Ce n'est , en définitive, que le point de départ d'un discours savant
dirigé par le maître où se concentrent toute une série de savoirs à
acquérir, savoirs grammaticaux, stylistiques, linguistiques, culturels et
historiques. Les premières difficultés que rencontrent mes élèves, viennent
donc de ce que je serais tenté de définir comme un détournement scolaire de
l'acte de lire.
- En classe on ne lit pas pour lire, dit encore Axel. On lit pour écrire
après!
Et il est vrai que cette remarque est des plus pertinentes. D'ailleurs, ne
renvoyons-nous pas encore trop souvent le moment de lecture des textes à la
maison, pour consacrer la plus grande partie du cours à l'exégèse et au"

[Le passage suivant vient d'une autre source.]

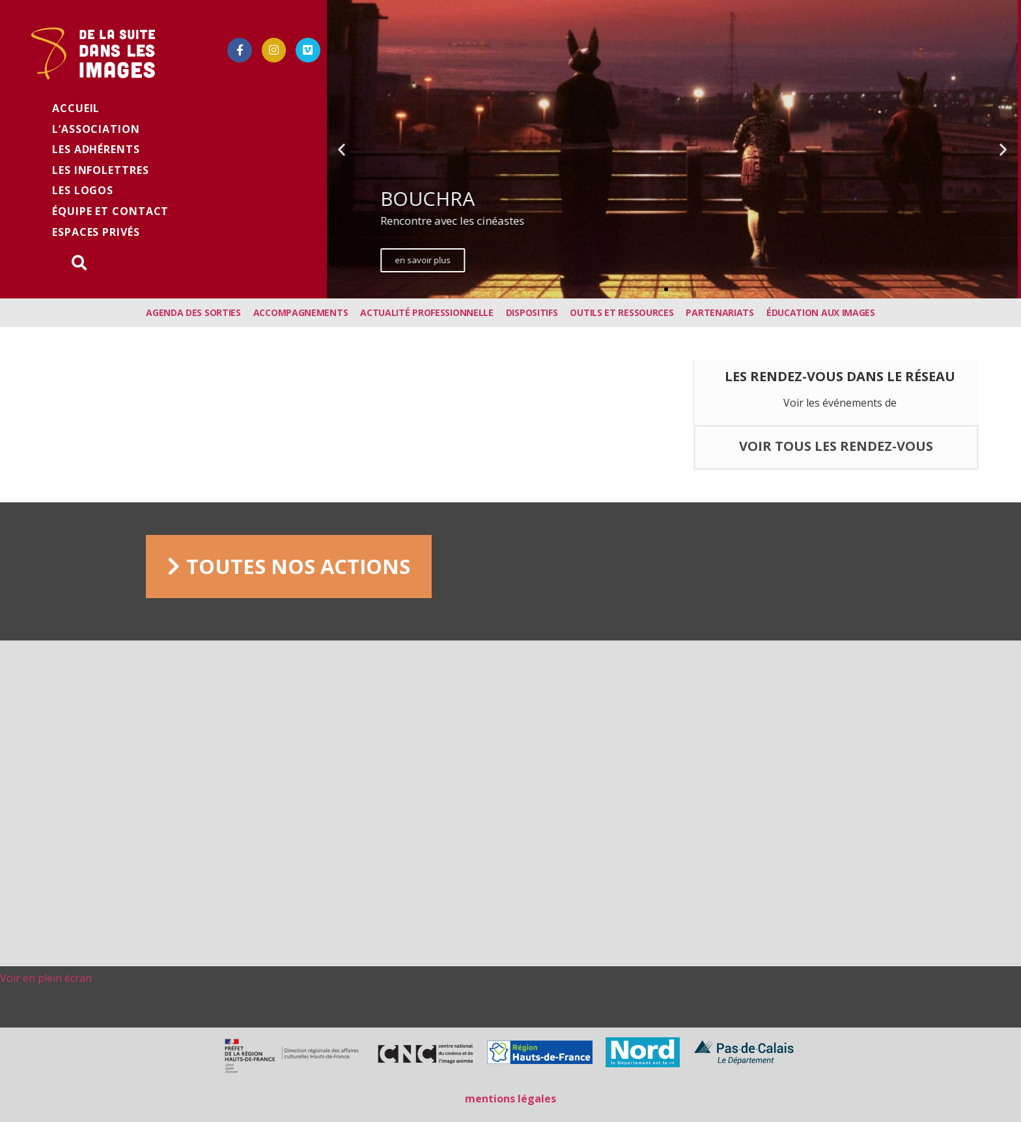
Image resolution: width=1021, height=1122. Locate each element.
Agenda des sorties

discours sur ", comme si la lecture n'était pas l'objectif premier de notre
enseignement.
Ce que soulèvent les premières remarques des élèves est bien
l'ambiguïté même de la tâche de lecture scolaire. Un texte donné, qu'il
soit en lecture cursive ou en lecture analytique, n' a de sens et de
légitimité que s'il se transforme aussitôt en synthèse organisée, en
traces écrites, en remarques de langue, en commentaires, en fiches de
savoir, ou en liste de définitions .
Que de textes réduits, dans les classeurs, à des problèmes de métaphores,
de champs lexicaux et de situations d'énonciation superbement réifiées!
Et cette objectivation des textes, Stéphanie qui "sait" pourtant lire,
n'arrive pas encore à la concevoir. Elle se retrouve donc, paradoxalement,
en difficulté de lecture. En effet, elle n'a pas encore appris à considérer
le texte, et, de fait, sa lecture personnelle, comme un prétexte à
acquisitions multiples. Elle ne sait pas se plier au devoir de recherche
que son professeur propose et son attente est toujours déçue. Elle se voit
ainsi, systématiquement sommée d'entrer dans un réseau d'objectifs, de
savoirs que seul le maître de lecture est capable de dénouer.
Stéphanie est aussi gentiment rebelle.. et voilà que la lecture en classe
l'oblige à se soumettre à un modèle qui ne lui a jamais été explicité ni
même justifié.
- Quand je dois lire, je me sens mal!
Il y a de la souffrance dans ces propos, mais surtout un sentiment
insupportable d'infériorité. Stéphanie est toujours contrainte de
retrouver un sens qu'elle ne reconnaît pas, qui ne part pas d'elle mais qui
s'insère dans une séquence d'apprentissage dont elle ignore les enjeux.
Alors Stéphanie fait semblant, lit de moins en moins, dit qu'elle "n'y
comprend rien".
La tâche scolaire serait donc intrinsèquement porteuse de difficultés...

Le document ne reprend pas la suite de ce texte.